[TASK BRIEF]
Write out the entries below word for word, leaving the pictures out of your answer.
■ ■ ■
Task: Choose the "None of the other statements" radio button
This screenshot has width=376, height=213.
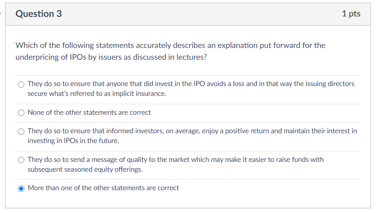Action: tap(21, 113)
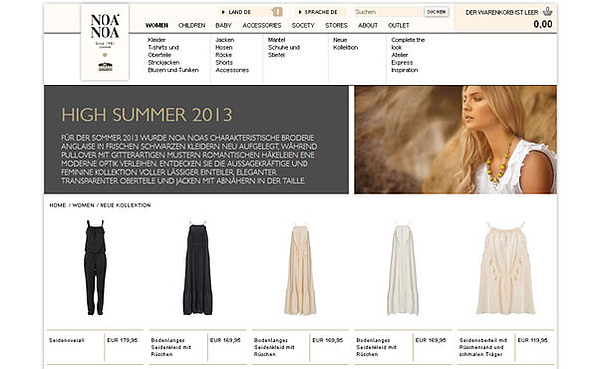Image resolution: width=610 pixels, height=369 pixels.
Task: Open the beige Seidenkleid product thumbnail
Action: click(x=300, y=269)
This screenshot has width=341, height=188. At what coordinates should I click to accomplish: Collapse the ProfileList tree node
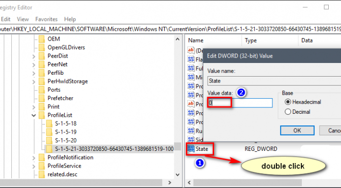coord(34,115)
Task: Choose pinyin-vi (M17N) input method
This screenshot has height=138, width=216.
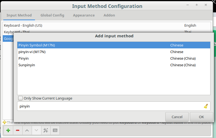Action: pos(32,52)
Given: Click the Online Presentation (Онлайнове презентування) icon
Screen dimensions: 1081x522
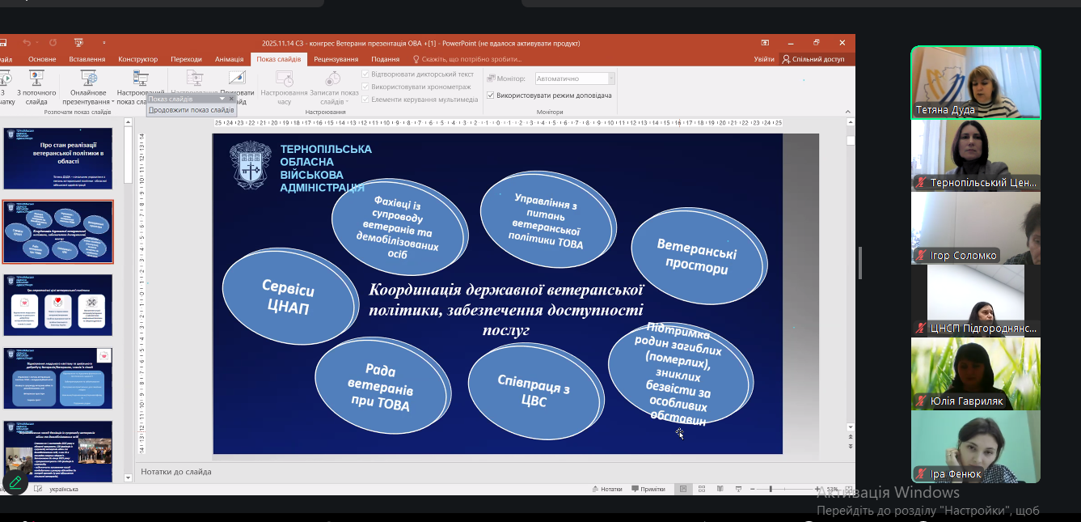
■ ■ ■
[ANSWER TO THIS PROBLEM]
Task: Choose the "None of the other statements" radio button
This screenshot has width=376, height=213.
Action: tap(21, 113)
Image resolution: width=610 pixels, height=369 pixels.
Task: Open the beige Seidenkleid product thumbnail
Action: click(x=300, y=269)
This screenshot has width=341, height=188. At what coordinates should I click to accomplish: Collapse the ProfileList tree node
coord(34,115)
Task: Choose pinyin-vi (M17N) input method
This screenshot has height=138, width=216.
Action: pos(32,52)
Given: Click the Online Presentation (Онлайнове презентування) icon
Screen dimensions: 1081x522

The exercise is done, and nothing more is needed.